Passage shown:
I am of the view that it is at this stage
that the plaintiff should
have considered the withdrawal of its action or it could have
commissioned its own experts and have arranged
a joint meeting of the
experts. From the documents filed, it is not clear as to when
the plaintiff commissioned an investigation
into the cause of the
fire. Instead the plaintiff advanced the proceedings by
amending its particulars of claim on 25 September
2019 which led to
further steps been taken by both parties, including obtaining an
allocation of a trial date.
[29]
I am therefore
satisfied, as conceded by the plaintiff in its tender for costs that
the plaintiff should be responsible for the
costs incurred subsequent
to 2 September 2019 to 24 February 2021.
[30]
Taking into
account the facts of case, I am of the view that there is no evidence
that the plaintiff’s conduct in pursuing
the action after 2
September 2019 was mala fide nor actuated by malice. I am of
the view that a cost order on an attorney
and own client scale is not
justified. More so since the costs on an attorney and own
client basis are rarely granted by
the courts. I am not
convinced that the first defendant has made out a case for such a
cost order to be made.

Task description: Transcribe the passage of the costs judgment above from "I am of the view that it" up to and including "a trial date.".

Recorded data:
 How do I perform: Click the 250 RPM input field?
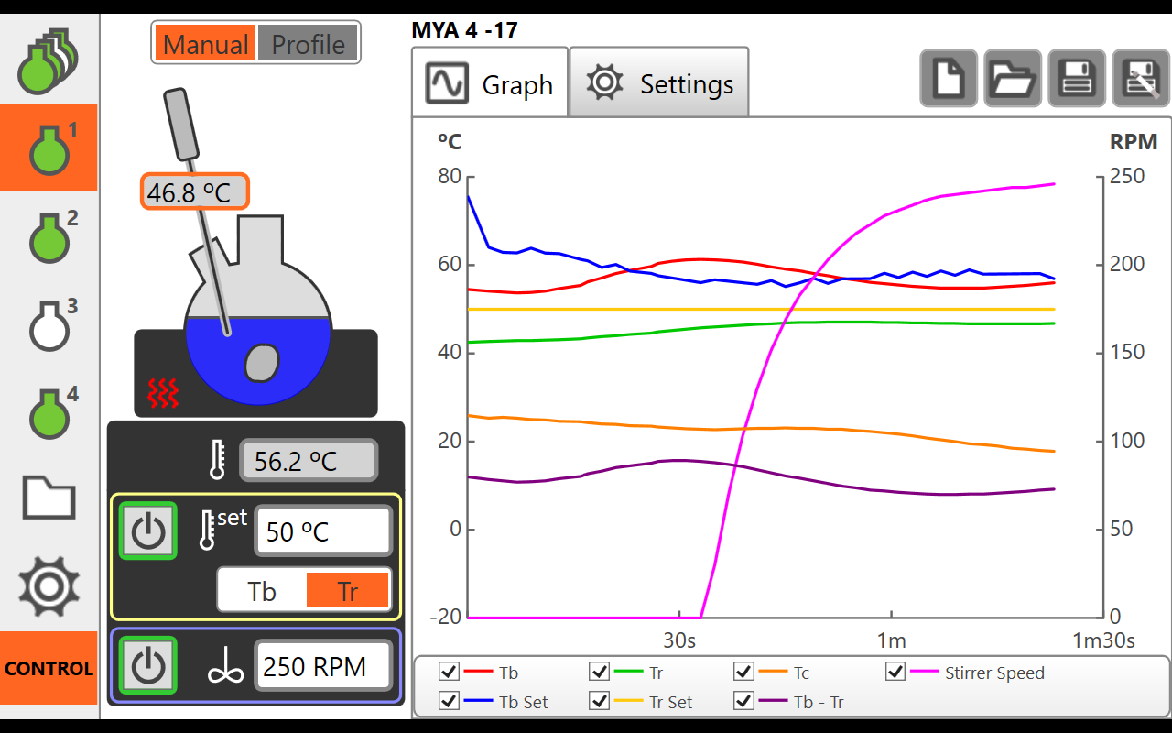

Output:
I am of the view that it is at this stage
that the plaintiff should
have considered the withdrawal of its action or it could have
commissioned its own experts and have arranged
a joint meeting of the
experts. From the documents filed, it is not clear as to when
the plaintiff commissioned an investigation
into the cause of the
fire. Instead the plaintiff advanced the proceedings by
amending its particulars of claim on 25 September
2019 which led to
further steps been taken by both parties, including obtaining an
allocation of a trial date.